Memória Olfativa

Hoje, enquanto ouvia o barulhinho monótono da lavadora, me veio à memória o penoso trabalho que era lavar as roupas da nossa casa, na época em que eu era adolescente.

Éramos já uma família numerosa e essa tarefa era minha responsabilidade.

Antes de o sol sair, eu e um dos meus irmãos mais novos, meu auxiliar, nos dirigíamos a uma lavanderia pública. Lá, escolhíamos a pedra - um pequeno quadrado de cimento -, mais próxima da caixa d’água. Ali depositávamos as roupas, uma bacia e uma lata grande de zinco e um banquinho. Com os equipamentos a postos, eu sentava no banco e iniciava o serviço.

Meu irmão, amiúde, se dirigia ao depósito para pegar água. A lata, já um tanto esgarçada nas bordas, não poupava suas pernas magricelas e não raro lhe arrancava nacos de carne, feridas que, pela reincidência, demoravam a sarar. Ele descia incontáveis vezes os degraus lodosos e escorregadios do tanque e nem sempre conseguia evitar a queda na água. Claro que havia os mergulhos propositais - nessa hora eu estava ajudando - e nos dávamos ao luxo de um pequeno lazer naquela piscina. Mas, quaisquer que fossem as circunstâncias do banho, se flagrados pelo vigia, era repreensão braba na certa. E havia o risco de uns cascudos de minha mãe, caso ela viesse a saber, já que, por puro azar, o vigia era nosso vizinho.

A roupa era ensaboada à mão, peça por peça. Eram tantas peças. Parecia que tinham-se reproduzido no caminho. E sujas, encardidas. Não se podia trocar de roupa enquanto a que se usava não estivesse suja. Para economizar, claro.

Sabão em pó?
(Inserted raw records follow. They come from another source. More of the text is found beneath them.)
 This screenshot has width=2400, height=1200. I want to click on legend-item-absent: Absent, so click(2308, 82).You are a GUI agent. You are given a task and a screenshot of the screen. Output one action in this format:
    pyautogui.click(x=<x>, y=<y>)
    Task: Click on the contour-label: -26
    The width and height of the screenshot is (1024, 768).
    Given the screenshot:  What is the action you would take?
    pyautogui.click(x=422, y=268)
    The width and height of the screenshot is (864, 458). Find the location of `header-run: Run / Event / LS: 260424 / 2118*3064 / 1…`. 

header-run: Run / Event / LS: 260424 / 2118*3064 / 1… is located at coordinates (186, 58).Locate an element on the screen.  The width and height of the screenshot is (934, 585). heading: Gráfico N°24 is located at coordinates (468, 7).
Nem pensar. Era um luxo inacessível do qual só ouvíamos falar. Usávamos umas bolas de sabão amarelo que comprávamos na bodega.

Depois de esfregadas, as roupas eram estendidas num quarador de pedra, onde permaneciam por mais ou menos uma hora. Então eram recolhidas e enxaguadas. Em seguida eram espremidas com dificuldade pelas nossas mãos pequenas e colocadas no varal para secar. Depois de secas, eram apanhadas e arrumadas numa trouxa.
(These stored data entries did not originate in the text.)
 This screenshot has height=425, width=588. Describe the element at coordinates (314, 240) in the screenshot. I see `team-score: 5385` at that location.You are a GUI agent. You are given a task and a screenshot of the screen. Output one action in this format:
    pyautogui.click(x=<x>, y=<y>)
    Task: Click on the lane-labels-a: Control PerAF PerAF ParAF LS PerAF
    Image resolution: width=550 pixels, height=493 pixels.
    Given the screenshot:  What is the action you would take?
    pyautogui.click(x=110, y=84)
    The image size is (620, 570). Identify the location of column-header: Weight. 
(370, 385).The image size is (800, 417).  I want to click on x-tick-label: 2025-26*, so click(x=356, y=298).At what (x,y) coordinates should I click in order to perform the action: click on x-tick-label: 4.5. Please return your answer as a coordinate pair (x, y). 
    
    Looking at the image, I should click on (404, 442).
Umas quatro ou cinco horas depois, cansados e famintos, voltávamos para casa.

Não era algo agradável de fazer. Mas era a melhor parte, pois em seguida viria a fase de passar a ferro de brasa.
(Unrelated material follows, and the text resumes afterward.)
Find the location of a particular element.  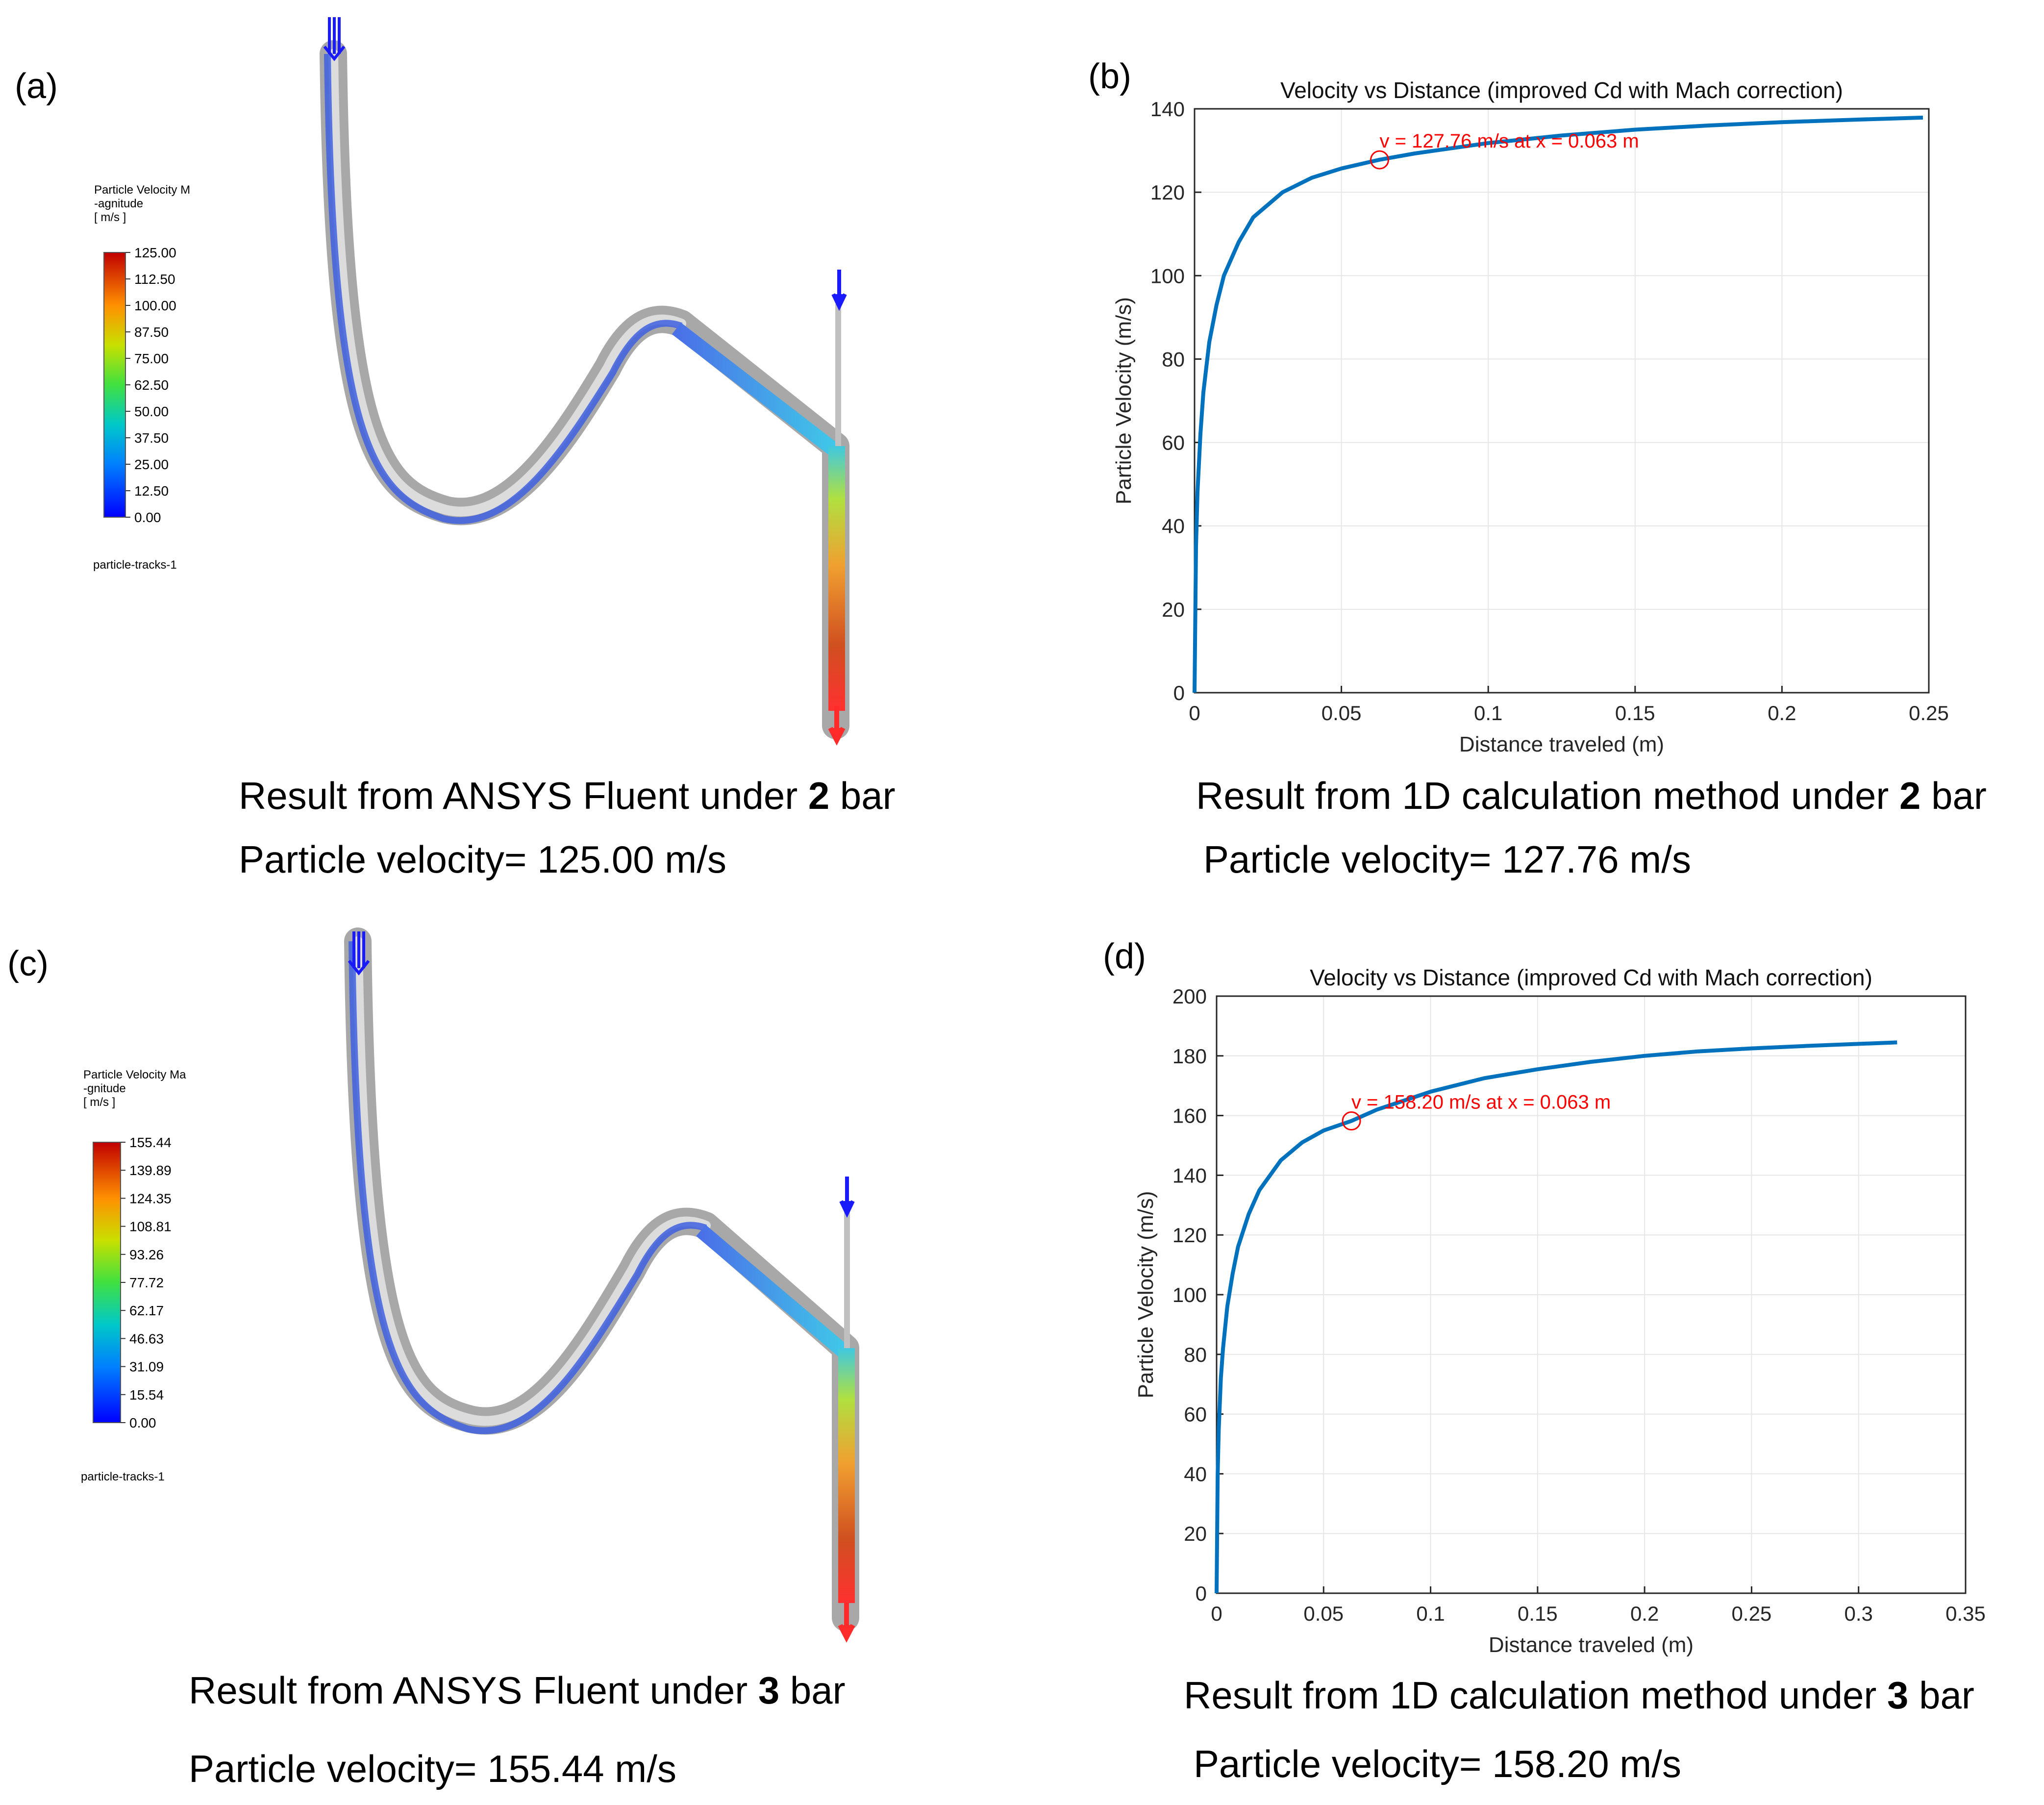

legend-c-tick-label: 77.72 is located at coordinates (146, 1282).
Eram tarefas árduas que nos consumiam tempo. O tempo de estudar, tempo de brincar. Tempo de ser criança...

Navegar era preciso.

Mas se havia algo de que eu gostava e que compensava um pouco o esforço, era do cheirinho agradável, tão peculiar que a roupa limpa exalava e que a minha memória olfativa ainda guarda.